Like most things in the GOO FISH universe, “The Jonesville Conspiracy” began as an offhand comment and just grew from there. The idea has been floating around for a number of years – take a middle of nowhere, small American town and make it the center of all conspiracies known to man. So, in one sense it’s a conspiracy theory and in another sense the FUPA is kind of a supernatural puppet master that controls everything. As far as the actual identity of the FUPA, I’d rather not say for legal and personal safety reasons.

Why was a small town in the middle of nowhere chosen as the setting of the story? How important to the plot was it to place it there?
Jonesville, LA (aka ROUGHDALE) has always played a central role in all things GOO FISH. It’s a middle of nowhere small town that I am originally from and have been fascinated by since I can remember. Nothing ever happens there and there is nothing productive to do there. I always seem to come back to writing about it for some reason or another – whether true or completely fabricated.

Explain the Jonesville Conspiracy storyline as it’s told on the EP this far. What are the events depicted in each of the songs?
I didn’t really have a clear endgame in mind when I started the Jonesville Conspiracy other than The FUPA is some type of all-knowing puppet master that pulls the strings on all the world events. That being said, I’m not even too sure what the actual story line is!!!

How aggressively are you promoting Goo Fish, and what does this project offer musically and lyrically that sets it apart from other bands?
Promotion and marketing have never been my strong suit. I’m more likely to record something and sit on it for a year or two than let it see the light of day. I’m definitely more in the creative camp rather than the promotion camp. That being said, I’ve had a tremendous amount of help from the good folks at Radio Roach! Robby Roach and Lindsay Cake have been waving the GOO FISH flag for me for a number of years! Also, Brian with Blastbeat ATX does his part to get the word out about GOO FISH. As far as what GOO FISH brings to the table . . . that’s a harder question. I don’t think it sounds too much like anyone else. Do I at times wear my influences on my sleeve? Absolutely. There is such a strong WEEN streak throughout everything I have done. I have purposely stopped listening to any new bands and only listen to what I was listening to when I was 15 or 16. I make it a point to stay with the bands that influenced me to initially to begin playing guitar. So, in that regard GOO FISH has a grunge/early 90’s vibe to it. But, overall, I don’t think it sounds like anyone, unless I’m trying to sound like someone – if that makes any sense.
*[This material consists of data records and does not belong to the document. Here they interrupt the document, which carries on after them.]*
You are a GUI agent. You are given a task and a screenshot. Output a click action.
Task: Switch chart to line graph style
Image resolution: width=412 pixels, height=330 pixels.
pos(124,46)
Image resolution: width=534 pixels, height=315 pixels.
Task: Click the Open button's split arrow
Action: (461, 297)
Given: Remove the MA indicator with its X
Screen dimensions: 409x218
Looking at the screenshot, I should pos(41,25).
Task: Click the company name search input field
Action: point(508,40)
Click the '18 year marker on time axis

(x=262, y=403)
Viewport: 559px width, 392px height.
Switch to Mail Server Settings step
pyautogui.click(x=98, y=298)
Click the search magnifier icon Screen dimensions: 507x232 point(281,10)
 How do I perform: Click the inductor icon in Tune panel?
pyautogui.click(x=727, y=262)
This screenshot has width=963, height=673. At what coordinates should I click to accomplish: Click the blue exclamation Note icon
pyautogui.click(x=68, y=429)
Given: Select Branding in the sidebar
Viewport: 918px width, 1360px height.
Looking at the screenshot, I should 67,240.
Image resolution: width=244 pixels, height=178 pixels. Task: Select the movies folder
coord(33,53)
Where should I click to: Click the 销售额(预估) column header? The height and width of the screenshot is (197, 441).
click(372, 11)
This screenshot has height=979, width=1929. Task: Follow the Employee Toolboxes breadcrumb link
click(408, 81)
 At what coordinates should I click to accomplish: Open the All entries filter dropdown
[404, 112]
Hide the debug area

Do you release your material independently? Where can people find it if they’re interested?
100% independent. All GOO FISH is available at www.goofish.bandcamp.com for downloads or for free to listen on the GOO FISH YouTube page.

How much promotion have Radio Roach and Blastbeat ATX done for Goo Fish and through which channels?
Radio Roach has always flown the flag for GOO FISH and always had it in rotation on their station – along with many other great underground bands. You can check them out at www.radioroach.com. Blastbeat ATX had been great a spreading the word about GOO FISH via podcasts and word of mouth.

How much rotation per month has Goo Fish received on Radio Roach and Blastbeat ATX so far? How much has net radio and podcasts helped the band get listeners in general?
Rotation has been pretty constant on Radio Roach and Blastbeat ATX is more of a word of mouth type of thing.

When we started corresponding you were publishing Roughdale Zine. Is this zine still in publication today? If so, what is the distribution and what bands are you helping support?
Sadly, like most print zines, Roughdale has folded. I really fell like I came to the party way too late with the zine thing. Much like GOO FISH, I really enjoyed the creative side but not the marketing or financial aspect of it – not my cup of tea. I would love to see a re-emergence of underground zine publishers, but I think the day has past for that. Like most things, the digital world has replaced the physical. That’s not to say we couldn’t see that change (and I would love to see it) but it just seems unlikely at this point.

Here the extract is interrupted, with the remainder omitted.